↓

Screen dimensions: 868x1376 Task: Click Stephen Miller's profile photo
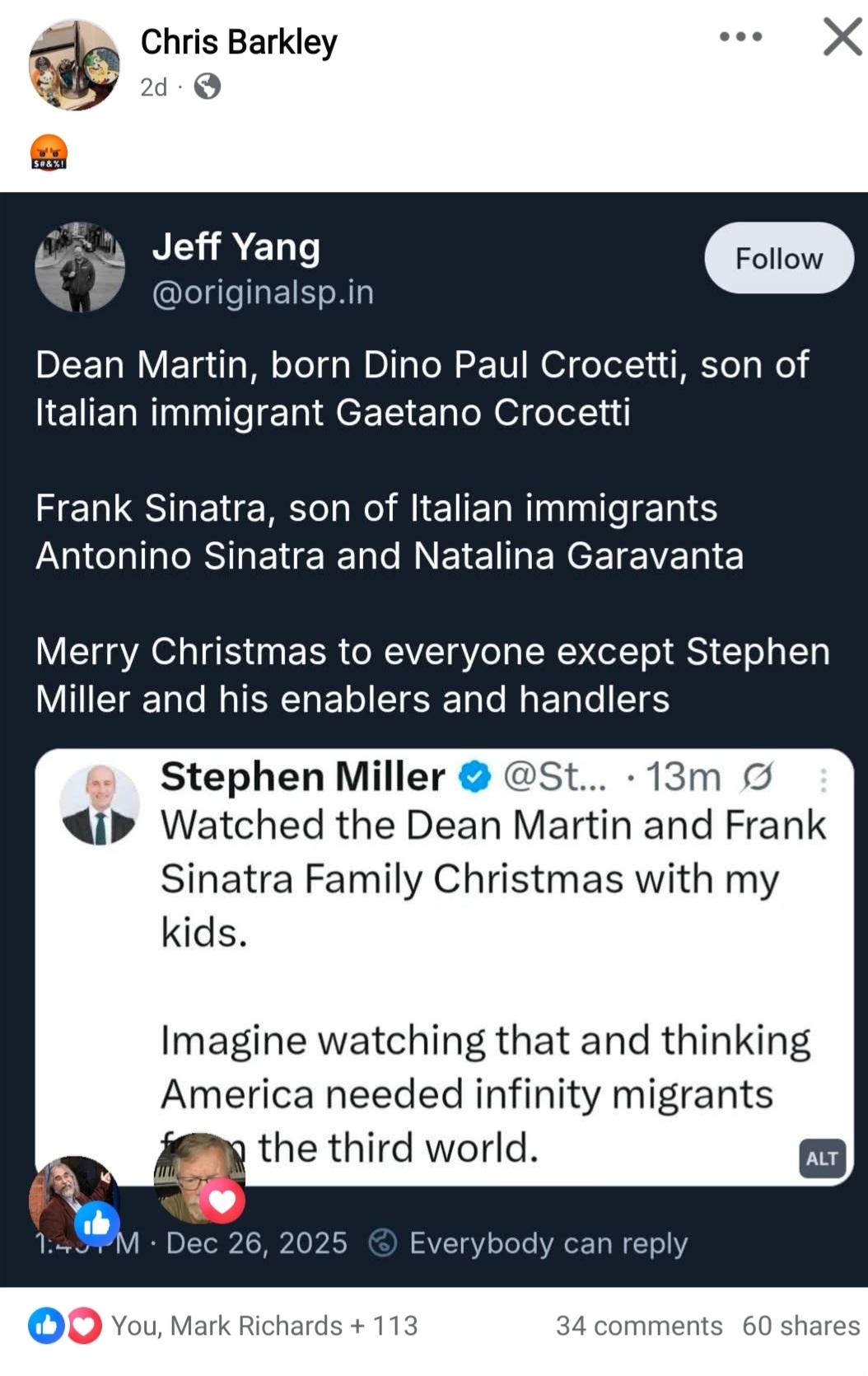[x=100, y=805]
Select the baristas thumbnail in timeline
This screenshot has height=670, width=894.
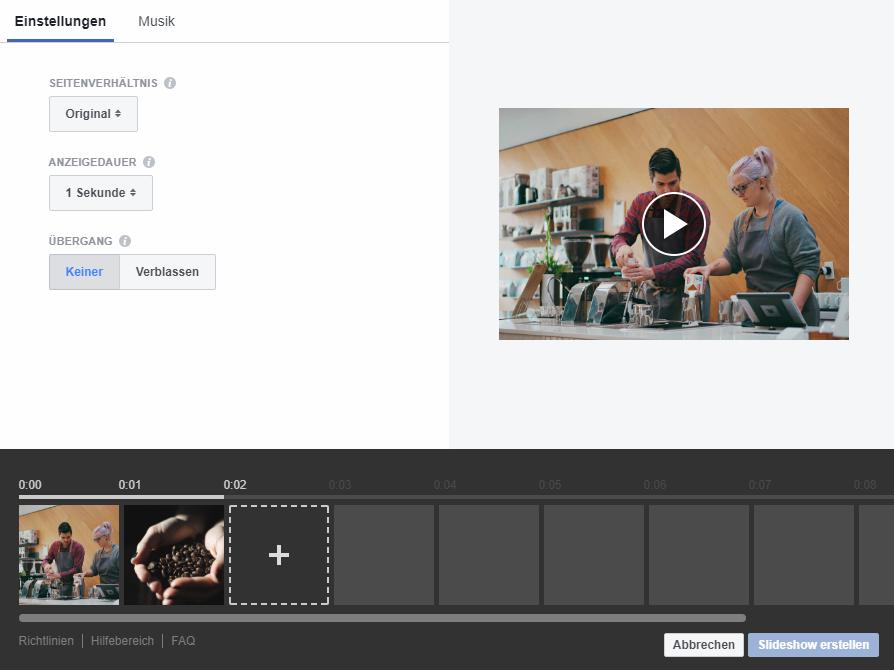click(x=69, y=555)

↑

> What is needed:
Leaving each image aside, repeat the listing above exactly.

> Reply to the exercise:
Screen dimensions: 868x1376 Task: Click Stephen Miller's profile photo
[x=100, y=805]
Select the baristas thumbnail in timeline
This screenshot has height=670, width=894.
click(x=69, y=555)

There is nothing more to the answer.